Present company excepted, I do not have enough faith that the majority of Americans are able to truly distinguish a factual documentary from one that is nothing more than an opinion-editorial...people have a tendency to believe what they see and hear - as is quite evident from the mainstream liberal media. Whether you support him or oppose him, no one in their right mind can believe that Obama would have been elected in the first place if it weren't for the support of the mainstream media. While a little part of me hopes this film will help dump Obama, my principles tell me it is wrong. I will not view it myself - purchasing a ticket supports this kind of crap and I, for one, will not support it. There is nothing intrinsically wrong with making a politically biased "documentary", but it should be released mid-term or after the election...


----------



## dbarabians (May 21, 2011)

tiny, I do believe it was funded by a superpac or else the casino owner that backed Newt in the primaries.
Like Faceman I avoidid the "documnetary" Moore made during the 2004 election. It release was indded timed for political reasons. That was very apparent.
I already had my own opinion and did not need to re enforce it.
the title alone 2016 should alerrt any independent minded viewer or anyone with an original thought that it is going to be full of political spin.
Shalom


----------



## AlexS (Aug 9, 2010)

I think of myself as about 70% liberal, heck 90% of my friends are super 95-100% liberal. I have not heard of this documentary.
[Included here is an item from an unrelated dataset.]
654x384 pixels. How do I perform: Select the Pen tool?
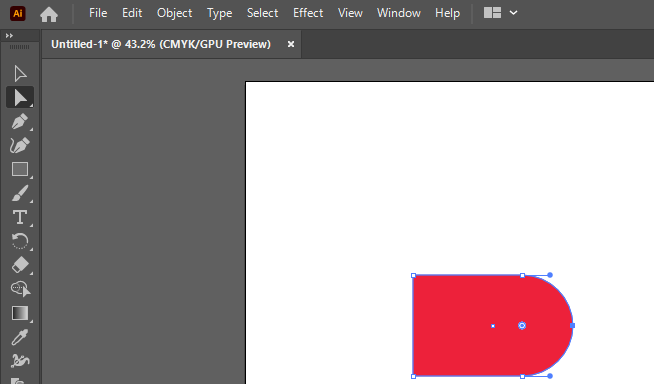[x=20, y=122]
I find that rather shocking, as my FB friends are on every issue, fighting every cause type people. (Not all friends of course, but a bunch of them).


----------



## AlexS (Aug 9, 2010)

Faceman said:


> As everyone knows, I am vehemently anti-Obama,


I lean more towards him than anyone else offered. And I can understand why others don't care for him if the politics are different. 
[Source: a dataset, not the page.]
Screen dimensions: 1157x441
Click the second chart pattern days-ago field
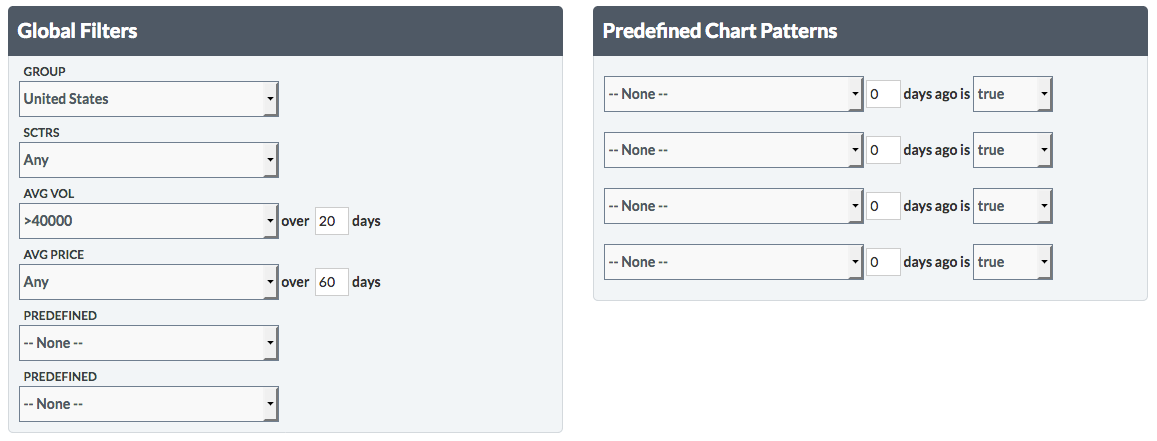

But I think aside from politics, he is a wonderful speaker - maybe the best I have seen. His speeches are truly inspirational. If you can set politics aside, how do you feel about him as a public speaker? 
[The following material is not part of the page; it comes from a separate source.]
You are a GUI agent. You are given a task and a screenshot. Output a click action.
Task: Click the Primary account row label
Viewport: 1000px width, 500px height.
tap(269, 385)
I moved to the Us in the Bush time period - oh dear gawd, I was embarrassed for American's, even putting politics aside.


----------



## dbarabians (May 21, 2011)

Alex S if you were ever in the room with GW Bush you would understand the attraction that most people here had for him.
He was not a dynamic speaker however he has plenty of charisma.
I am not a fan of his but attended several fundraisers while he was Gov. of Texas for various charities. Something Romney is lacking from what I have heard from those that have known him. Shalom


----------



## Missy May (Feb 18, 2012)

With respect to Obama being a good speaker...I have the following to say:
There are multiple actors and news anchors that have _beautiful _voices and speak extremely well. The former don't tend to need a telepromter to remember their lines. Subtance is a bit more important to me than meaningless and endless strings of sentences spoken in a pleasant voice - especially when it comes to the president of the United States.


----------



## Allison Finch (Oct 21, 2009)

Not the TELEPROMPTER!!!

Get off the teleprompter. They ALL use them. Heck, Romney used two of them on one of the most important speeches of his career. He couldn't memorize it either?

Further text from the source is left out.